Stevens altered his language on expectations for the Federal Reserve’s first rate increase to “the period ahead” from last month’s “later this year.” The U.S. tightening is expected to exert further downward pressure on the Australian dollar.

The weaker Aussie is “having an increasingly supportive impact on sectors like education and domestic tourism,” said Justin Tyler, an investment manager at Aberdeen Asset Management Ltd. in Sydney. “However, the RBA remains aware of the risks posed by potential weakness on the part of our major trading partners, particularly China.”

Investment Cut

The currency was slightly weaker after the RBA decision and was trading at 71.28 U.S. cents at 3:05 p.m. in Sydney.

Australia has so far had little success in stimulating industries with rate cuts as a decade-long mining investment boom unwinds. Businesses plan to cut investment by 23 percent this fiscal year as firms decide they can meet demand from heavily indebted households with existing capacity.

Crazy Sydney

One area where cheap borrowing costs have worked is the property market: prices in Sydney have soared and Stevens has described parts of the market as “crazy.” The governor noted today that prices “continue to rise strongly” in the nation’s biggest city. Sydney housing rose 1.1 percent in August and are up 17.6 percent from a year earlier.

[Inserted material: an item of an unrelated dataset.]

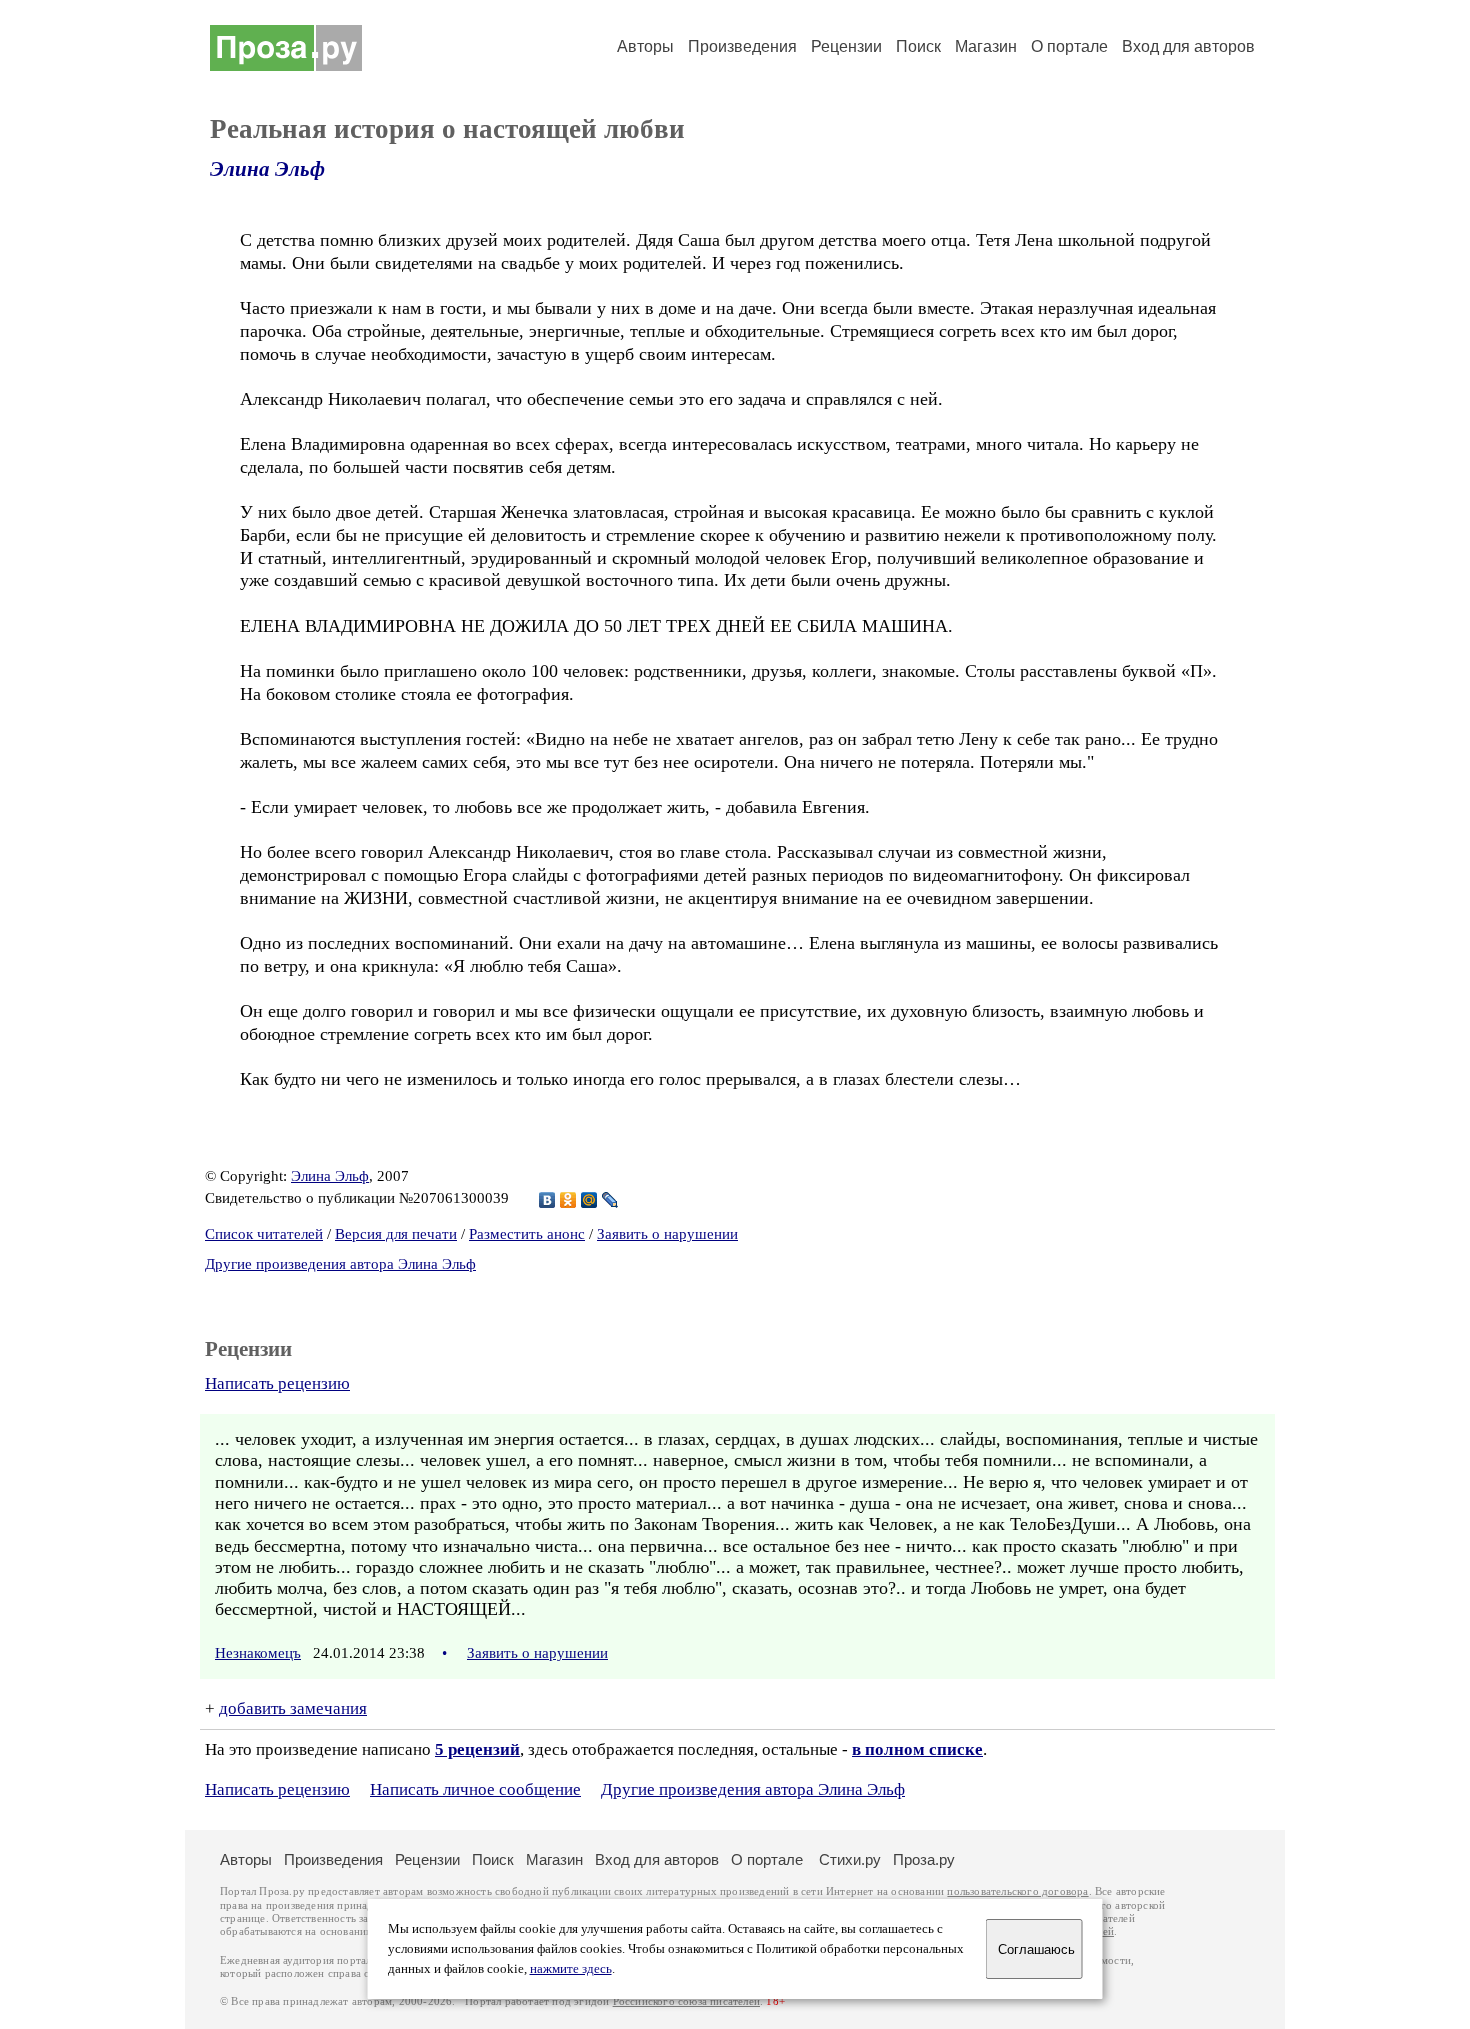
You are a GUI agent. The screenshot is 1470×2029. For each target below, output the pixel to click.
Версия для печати (396, 1234)
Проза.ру (924, 1859)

Traders are pricing in a 50-50 chance of another rate cut by November as Australia, the developed world’s most China-dependent economy, struggles to cope with slumping prices for key resource exports.

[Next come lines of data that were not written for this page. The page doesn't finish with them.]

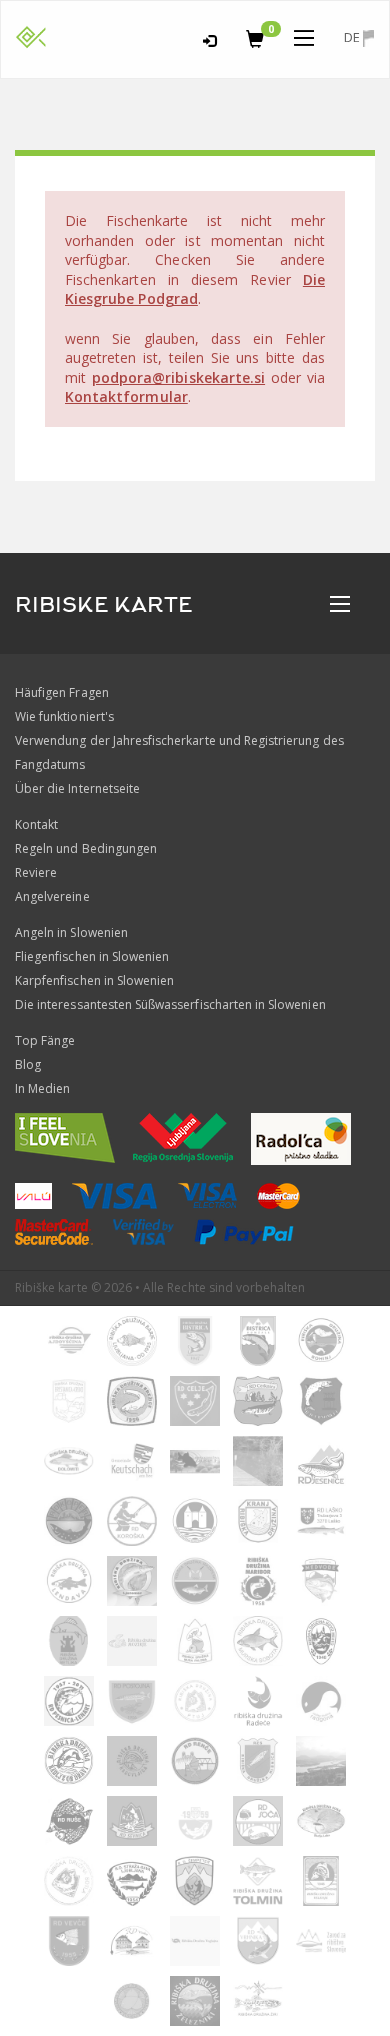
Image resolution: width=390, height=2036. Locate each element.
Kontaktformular (126, 396)
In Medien (42, 1088)
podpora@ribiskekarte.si (178, 377)
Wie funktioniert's (64, 716)
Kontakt (36, 824)
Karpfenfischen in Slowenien (94, 980)
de (353, 37)
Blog (28, 1064)
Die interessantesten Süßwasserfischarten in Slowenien (170, 1004)
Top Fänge (45, 1040)
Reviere (36, 872)
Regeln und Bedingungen (86, 848)
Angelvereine (52, 896)
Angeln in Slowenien (71, 932)
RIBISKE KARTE (104, 605)
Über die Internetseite (77, 788)
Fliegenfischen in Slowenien (92, 956)
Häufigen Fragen (62, 692)
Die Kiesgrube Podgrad (195, 289)
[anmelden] (209, 38)
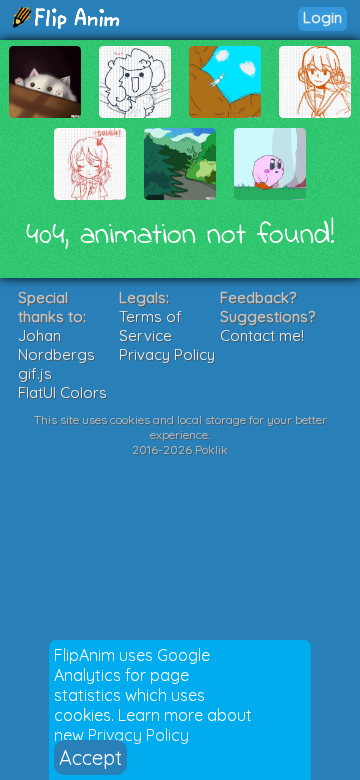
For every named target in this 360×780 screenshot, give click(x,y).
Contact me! (262, 335)
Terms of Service (150, 326)
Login (322, 17)
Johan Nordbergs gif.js (56, 354)
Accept (90, 757)
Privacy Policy (138, 735)
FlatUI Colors (62, 392)
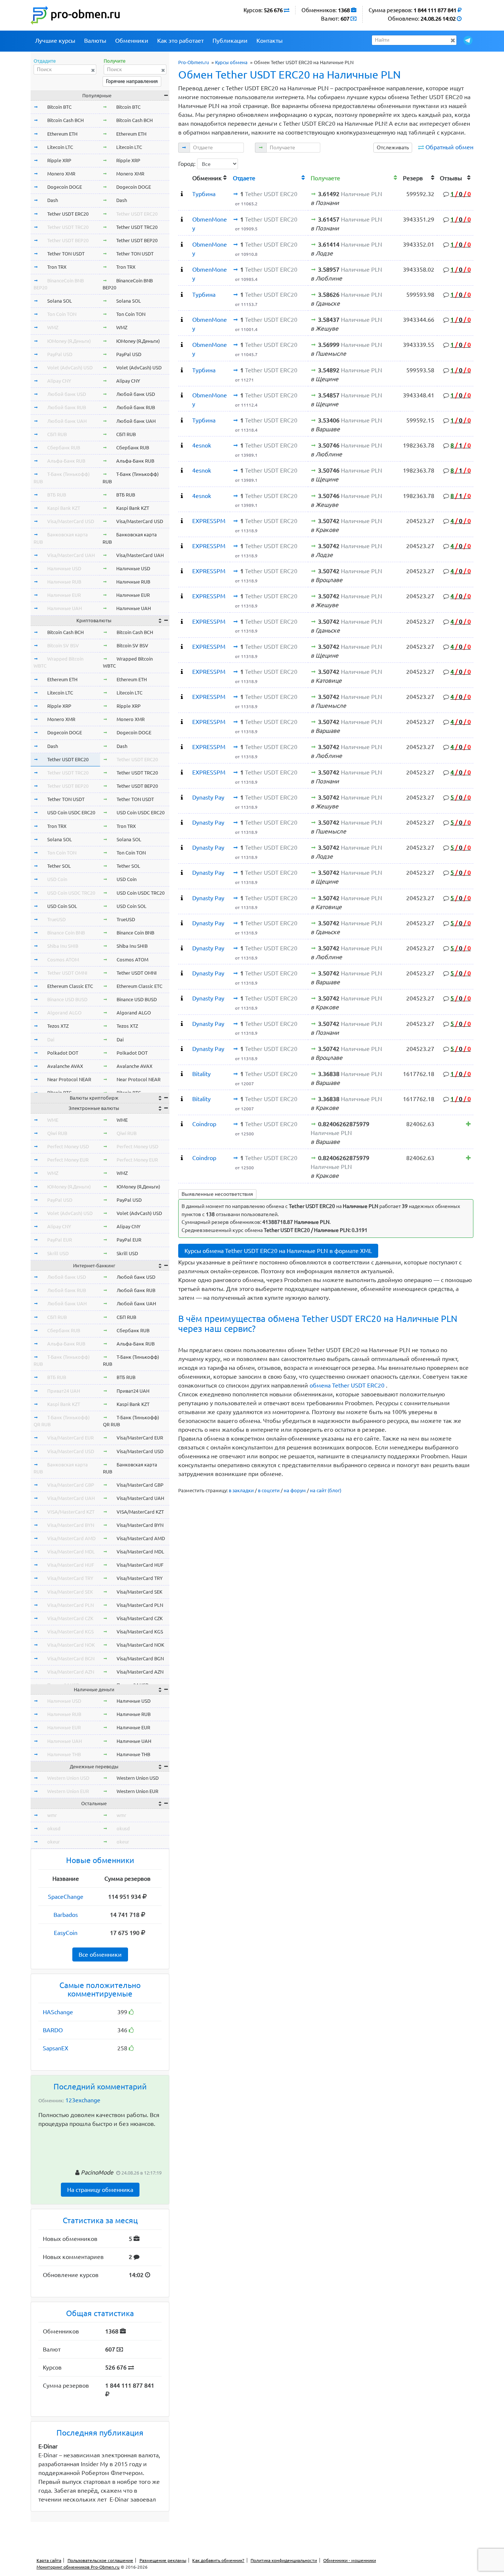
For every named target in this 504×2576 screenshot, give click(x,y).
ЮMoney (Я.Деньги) (69, 341)
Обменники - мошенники (349, 2560)
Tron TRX (56, 266)
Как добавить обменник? (218, 2560)
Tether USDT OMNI (67, 972)
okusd (54, 1828)
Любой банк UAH (67, 421)
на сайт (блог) (325, 1490)
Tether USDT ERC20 (68, 213)
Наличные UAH (64, 608)
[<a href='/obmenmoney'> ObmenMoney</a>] (182, 219)
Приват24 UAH (63, 1390)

China devalued its currency Aug. 11, and a day later reported industrial production, investment and retail data that trailed analysts’ estimates. After China’s stock market recorded the steepest falls since 1996, policy makers Aug. 25 cut benchmark lending and saving rates for the fifth time since November 2014 and lowered banks’ required reserve ratio by half a percentage point.

Factory Gauge

Data today showed China’s official factory gauge fell to the lowest reading in three years as monetary easing failed to revive growth.

“The global economy is expanding at a moderate pace, with some further softening in conditions in China and east Asia of late, but stronger U.S. growth,” Stevens said today. “Key commodity prices are much lower than a year ago, in part reflecting increased supply, including from Australia. Australia’s terms of trade are falling.”

Yet Australia’s labor market has remained relatively resilient, aided by weaker wages growth, with unemployment at 6.3 percent in July as more people entered the workforce.

Similar to the U.S., debate is intensifying Down Under on whether potential growth is lower than earlier thought, which would help explain the stabilizing labor market. A reduced speed limit from the RBA would ease pressure to cut rates. Economists predicted Australia’s economy expanded 2.2 percent in the second quarter from a year earlier ahead of data due Wednesday.

“Growth rates have mostly started with a ‘2’ for a while now – despite the lowest interest rates in our lifetimes,” Stevens said in remarks last week. “It may be about changing demographics. It may be that potential growth is a bit lower than we used to think — though I don’t think we can know whether that is so at present.”